WHAT THE TASK ASKS:
State how many of the lines below contain the string "title". Give only the number.

SUPPLIED RECORDS:

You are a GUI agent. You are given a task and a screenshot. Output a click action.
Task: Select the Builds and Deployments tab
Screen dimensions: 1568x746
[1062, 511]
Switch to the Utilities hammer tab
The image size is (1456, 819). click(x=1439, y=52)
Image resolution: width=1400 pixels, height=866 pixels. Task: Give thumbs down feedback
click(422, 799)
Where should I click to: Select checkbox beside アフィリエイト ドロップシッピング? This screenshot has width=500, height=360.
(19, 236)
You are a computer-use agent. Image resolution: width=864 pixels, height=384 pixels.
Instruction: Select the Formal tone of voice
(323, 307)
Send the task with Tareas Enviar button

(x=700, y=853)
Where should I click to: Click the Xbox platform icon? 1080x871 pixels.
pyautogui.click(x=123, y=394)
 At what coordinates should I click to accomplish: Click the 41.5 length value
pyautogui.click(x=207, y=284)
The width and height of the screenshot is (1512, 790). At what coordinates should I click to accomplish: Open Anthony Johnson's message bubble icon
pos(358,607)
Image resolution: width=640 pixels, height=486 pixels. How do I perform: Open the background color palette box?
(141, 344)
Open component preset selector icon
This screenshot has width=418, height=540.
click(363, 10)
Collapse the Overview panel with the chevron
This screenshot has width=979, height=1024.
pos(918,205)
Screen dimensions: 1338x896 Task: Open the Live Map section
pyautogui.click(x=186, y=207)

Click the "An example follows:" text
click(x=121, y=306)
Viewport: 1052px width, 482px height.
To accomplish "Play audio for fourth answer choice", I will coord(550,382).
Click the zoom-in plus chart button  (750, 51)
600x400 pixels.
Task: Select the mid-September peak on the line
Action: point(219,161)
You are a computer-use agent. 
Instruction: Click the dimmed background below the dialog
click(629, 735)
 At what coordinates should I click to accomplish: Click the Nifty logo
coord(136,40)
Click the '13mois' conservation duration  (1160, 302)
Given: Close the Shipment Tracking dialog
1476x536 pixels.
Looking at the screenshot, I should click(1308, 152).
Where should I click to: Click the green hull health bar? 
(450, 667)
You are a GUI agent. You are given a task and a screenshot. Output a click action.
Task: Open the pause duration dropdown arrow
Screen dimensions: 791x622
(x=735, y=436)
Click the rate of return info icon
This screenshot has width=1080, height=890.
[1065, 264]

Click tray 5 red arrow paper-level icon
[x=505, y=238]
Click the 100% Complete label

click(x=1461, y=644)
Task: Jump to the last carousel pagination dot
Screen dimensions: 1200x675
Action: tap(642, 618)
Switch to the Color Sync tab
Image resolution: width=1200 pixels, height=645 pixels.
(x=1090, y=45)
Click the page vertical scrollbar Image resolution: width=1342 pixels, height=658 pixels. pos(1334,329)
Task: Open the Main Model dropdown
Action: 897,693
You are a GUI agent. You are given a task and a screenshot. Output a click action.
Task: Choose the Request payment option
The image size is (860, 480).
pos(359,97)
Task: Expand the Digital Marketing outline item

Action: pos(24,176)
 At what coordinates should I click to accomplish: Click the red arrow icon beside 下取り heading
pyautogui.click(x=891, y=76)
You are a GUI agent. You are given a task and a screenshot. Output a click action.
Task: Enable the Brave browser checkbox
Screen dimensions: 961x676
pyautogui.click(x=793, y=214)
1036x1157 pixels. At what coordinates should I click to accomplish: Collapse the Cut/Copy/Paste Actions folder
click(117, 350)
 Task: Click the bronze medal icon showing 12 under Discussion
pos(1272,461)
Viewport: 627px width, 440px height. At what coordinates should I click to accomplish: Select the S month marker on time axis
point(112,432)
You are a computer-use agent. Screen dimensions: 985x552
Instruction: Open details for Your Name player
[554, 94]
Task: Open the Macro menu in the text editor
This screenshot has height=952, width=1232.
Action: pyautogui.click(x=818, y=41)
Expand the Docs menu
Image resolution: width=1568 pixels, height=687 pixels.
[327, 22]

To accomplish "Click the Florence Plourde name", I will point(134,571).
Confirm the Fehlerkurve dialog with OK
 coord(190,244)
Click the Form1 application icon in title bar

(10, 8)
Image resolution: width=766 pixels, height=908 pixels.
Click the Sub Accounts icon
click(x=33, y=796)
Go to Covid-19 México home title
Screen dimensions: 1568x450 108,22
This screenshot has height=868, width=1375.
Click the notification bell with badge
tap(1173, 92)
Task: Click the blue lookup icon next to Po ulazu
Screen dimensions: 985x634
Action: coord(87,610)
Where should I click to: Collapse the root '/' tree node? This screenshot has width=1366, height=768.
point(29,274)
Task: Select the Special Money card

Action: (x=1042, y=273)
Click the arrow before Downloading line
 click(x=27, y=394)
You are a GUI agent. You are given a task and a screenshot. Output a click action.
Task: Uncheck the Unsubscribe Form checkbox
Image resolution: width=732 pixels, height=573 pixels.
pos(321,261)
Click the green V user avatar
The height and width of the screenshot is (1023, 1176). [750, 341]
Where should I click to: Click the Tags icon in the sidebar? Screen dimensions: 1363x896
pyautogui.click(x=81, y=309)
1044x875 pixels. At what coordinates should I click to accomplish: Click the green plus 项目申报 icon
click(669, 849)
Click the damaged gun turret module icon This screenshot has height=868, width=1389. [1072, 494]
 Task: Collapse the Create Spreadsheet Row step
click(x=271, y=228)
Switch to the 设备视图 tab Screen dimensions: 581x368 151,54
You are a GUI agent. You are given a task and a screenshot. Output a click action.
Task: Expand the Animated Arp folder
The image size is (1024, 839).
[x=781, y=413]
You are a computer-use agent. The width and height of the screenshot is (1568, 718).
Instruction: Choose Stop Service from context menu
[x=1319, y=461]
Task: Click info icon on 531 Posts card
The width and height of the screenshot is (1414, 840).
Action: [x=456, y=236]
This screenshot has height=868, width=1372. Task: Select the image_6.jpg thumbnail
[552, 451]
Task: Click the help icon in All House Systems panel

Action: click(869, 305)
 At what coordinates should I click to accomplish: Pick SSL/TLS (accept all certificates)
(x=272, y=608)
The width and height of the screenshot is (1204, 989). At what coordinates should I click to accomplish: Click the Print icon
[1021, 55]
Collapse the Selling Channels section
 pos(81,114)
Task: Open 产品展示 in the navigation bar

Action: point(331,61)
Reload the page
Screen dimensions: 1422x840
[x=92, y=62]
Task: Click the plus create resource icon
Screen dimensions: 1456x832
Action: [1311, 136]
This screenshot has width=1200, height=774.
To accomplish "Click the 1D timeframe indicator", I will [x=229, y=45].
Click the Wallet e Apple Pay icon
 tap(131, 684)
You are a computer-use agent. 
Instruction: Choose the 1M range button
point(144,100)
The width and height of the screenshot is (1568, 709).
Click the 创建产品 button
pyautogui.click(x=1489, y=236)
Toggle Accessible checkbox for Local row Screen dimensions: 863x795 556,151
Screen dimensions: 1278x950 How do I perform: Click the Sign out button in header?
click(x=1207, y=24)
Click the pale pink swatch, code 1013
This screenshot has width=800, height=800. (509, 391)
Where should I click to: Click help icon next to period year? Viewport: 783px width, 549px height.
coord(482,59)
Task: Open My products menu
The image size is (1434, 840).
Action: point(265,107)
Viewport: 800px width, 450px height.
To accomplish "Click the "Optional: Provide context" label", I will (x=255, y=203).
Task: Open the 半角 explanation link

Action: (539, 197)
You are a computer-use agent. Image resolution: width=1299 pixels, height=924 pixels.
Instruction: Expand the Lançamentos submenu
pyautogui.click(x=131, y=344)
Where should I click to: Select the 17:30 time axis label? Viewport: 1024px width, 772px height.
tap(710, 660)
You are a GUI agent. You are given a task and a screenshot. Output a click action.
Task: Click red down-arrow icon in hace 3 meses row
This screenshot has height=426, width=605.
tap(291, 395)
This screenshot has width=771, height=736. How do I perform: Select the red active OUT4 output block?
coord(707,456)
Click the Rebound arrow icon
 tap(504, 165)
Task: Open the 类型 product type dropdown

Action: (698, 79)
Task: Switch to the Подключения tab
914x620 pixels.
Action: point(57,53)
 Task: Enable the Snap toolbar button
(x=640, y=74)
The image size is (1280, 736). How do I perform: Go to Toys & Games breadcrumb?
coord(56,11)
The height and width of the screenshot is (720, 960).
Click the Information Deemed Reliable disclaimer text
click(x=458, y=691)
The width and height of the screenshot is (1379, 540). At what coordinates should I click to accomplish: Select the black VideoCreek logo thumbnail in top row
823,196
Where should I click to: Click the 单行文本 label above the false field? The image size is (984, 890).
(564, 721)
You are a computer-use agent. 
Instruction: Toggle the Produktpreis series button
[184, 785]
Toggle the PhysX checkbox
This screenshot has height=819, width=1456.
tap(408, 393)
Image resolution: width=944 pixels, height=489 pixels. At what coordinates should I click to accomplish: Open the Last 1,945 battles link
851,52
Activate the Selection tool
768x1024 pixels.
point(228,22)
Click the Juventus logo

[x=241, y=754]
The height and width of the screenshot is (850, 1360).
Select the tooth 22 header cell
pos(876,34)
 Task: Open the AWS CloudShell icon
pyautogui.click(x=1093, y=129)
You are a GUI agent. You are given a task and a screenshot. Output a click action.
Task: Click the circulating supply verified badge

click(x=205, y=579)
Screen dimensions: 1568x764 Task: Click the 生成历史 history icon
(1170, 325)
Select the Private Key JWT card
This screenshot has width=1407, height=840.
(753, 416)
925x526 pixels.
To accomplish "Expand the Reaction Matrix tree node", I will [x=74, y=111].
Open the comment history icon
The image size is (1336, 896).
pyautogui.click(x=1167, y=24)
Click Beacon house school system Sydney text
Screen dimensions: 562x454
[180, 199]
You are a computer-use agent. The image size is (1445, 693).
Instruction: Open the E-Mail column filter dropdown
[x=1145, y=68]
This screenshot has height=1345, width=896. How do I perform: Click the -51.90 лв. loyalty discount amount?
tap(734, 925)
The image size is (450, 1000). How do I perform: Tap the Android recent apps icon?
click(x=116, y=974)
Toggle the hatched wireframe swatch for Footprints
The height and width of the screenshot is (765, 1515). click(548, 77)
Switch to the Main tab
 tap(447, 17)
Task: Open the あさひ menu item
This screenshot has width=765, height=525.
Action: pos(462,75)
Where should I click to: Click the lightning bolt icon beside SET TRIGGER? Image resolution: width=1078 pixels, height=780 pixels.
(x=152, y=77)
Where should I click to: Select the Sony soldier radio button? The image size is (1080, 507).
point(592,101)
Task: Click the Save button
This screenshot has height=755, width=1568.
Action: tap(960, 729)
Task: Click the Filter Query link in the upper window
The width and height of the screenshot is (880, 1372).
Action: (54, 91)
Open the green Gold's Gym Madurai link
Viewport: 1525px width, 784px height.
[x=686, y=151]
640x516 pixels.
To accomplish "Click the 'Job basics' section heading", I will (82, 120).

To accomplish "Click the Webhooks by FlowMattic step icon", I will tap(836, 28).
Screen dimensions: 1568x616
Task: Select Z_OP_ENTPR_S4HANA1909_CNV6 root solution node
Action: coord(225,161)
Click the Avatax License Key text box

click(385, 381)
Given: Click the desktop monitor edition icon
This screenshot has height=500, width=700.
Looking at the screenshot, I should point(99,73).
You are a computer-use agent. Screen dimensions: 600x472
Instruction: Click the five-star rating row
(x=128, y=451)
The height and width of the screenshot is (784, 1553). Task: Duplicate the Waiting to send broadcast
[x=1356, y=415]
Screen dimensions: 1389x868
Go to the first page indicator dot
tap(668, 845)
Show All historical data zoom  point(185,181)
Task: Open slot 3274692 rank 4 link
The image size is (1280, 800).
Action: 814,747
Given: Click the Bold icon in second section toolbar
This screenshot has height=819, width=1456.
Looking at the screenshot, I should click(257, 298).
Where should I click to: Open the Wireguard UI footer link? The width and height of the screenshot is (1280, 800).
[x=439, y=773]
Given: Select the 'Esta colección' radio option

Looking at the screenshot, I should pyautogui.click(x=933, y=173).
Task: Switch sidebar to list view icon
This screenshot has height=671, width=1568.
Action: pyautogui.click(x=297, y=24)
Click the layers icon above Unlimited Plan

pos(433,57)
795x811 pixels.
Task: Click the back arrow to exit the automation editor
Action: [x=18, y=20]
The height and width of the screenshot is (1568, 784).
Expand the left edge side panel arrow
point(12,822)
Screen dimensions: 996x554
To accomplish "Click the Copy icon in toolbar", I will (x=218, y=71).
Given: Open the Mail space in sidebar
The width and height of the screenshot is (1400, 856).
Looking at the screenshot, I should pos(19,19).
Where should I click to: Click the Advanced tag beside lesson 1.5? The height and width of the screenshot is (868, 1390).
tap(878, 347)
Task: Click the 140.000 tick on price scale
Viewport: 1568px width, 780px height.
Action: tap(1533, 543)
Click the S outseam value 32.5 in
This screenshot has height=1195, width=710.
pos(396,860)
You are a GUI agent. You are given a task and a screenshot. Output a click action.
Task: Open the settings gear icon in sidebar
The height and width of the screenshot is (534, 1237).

FULL RESPONSE:
2